Description
With the new URI-validation of URIRef:s (in rdflib/term.py
), RDFLib fails to parse RDF from sys.stdin
. Example:
echo '<> a <http://schema.org/Thing> .' | python -c '
import sys
from rdflib import *
Graph().parse(sys.stdin, format="turtle").serialize(sys.stdout)'
Result is like:
Traceback (most recent call last):
File "<string>", line 4, in <module>
...
File ".../rdflib/term.py", line 208, in __new__
raise Exception('%s does not look like a valid URI, perhaps you want to urlencode it?'%value)
Exception: file:///private/tmp/<stdin> does not look like a valid URI, perhaps you want to urlencode it?
One problematic case is when using the rdfpipe
command (now included in RDFLib again), which is very useful for on-the-fly RDF conversion.

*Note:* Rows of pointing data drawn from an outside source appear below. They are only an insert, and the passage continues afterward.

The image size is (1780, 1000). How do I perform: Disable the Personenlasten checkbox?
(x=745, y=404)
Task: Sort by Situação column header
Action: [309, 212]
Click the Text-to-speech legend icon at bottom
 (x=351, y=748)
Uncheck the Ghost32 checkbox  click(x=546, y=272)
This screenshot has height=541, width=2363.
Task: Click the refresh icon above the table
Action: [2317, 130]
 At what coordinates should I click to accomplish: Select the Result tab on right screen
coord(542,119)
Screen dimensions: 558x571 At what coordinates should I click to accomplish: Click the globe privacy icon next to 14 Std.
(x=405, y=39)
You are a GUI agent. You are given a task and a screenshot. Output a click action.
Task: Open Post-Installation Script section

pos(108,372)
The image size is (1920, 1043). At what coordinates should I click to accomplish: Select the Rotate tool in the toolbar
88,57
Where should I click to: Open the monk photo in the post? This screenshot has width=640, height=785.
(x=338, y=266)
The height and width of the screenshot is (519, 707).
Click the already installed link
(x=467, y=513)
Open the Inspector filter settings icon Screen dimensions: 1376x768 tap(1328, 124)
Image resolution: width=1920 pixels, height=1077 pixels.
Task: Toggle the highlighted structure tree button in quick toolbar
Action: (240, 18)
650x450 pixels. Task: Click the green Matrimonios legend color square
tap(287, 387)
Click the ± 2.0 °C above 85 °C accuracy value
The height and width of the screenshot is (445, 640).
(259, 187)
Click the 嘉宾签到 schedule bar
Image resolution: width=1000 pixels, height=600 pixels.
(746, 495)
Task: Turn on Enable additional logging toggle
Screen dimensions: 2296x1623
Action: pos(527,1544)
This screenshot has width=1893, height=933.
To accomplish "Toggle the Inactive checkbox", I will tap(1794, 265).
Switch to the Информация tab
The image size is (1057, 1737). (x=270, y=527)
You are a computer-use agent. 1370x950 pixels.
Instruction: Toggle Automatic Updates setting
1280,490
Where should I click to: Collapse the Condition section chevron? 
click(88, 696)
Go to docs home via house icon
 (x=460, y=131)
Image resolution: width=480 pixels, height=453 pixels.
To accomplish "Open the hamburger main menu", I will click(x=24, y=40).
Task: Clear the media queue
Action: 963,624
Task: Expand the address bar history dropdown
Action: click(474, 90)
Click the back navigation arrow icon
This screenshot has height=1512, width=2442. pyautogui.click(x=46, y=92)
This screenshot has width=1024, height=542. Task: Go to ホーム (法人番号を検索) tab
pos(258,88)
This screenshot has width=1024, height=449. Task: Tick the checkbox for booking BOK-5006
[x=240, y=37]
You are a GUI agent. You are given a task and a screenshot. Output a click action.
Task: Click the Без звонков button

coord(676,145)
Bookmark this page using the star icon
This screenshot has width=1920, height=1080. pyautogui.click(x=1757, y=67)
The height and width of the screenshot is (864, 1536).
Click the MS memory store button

To work around the issue, you can use the publicID
kwarg to Graph.parse
whenever you use sys.stdin
. But it seems better to handle this automatically.
This can be fixed in rdflib/parser.py
, in create_input_source
. Checking if the given file is sys.stdin
seems proper, then using some symbolic URI for that. I propose:
if f is sys.stdin:
input_source.setSystemId("file:///dev/stdin")
elif hasattr(f, "name"):
input_source.setSystemId(f.name)
Which I can add unless anyone objects.
(Although a more proper URL-escaping of the file name/path seems like the right thing to do in general (using pathname2url
), I have no idea how many usages of RDFLib already rely on the former, lax handling of this. And sys.stdin is still special.)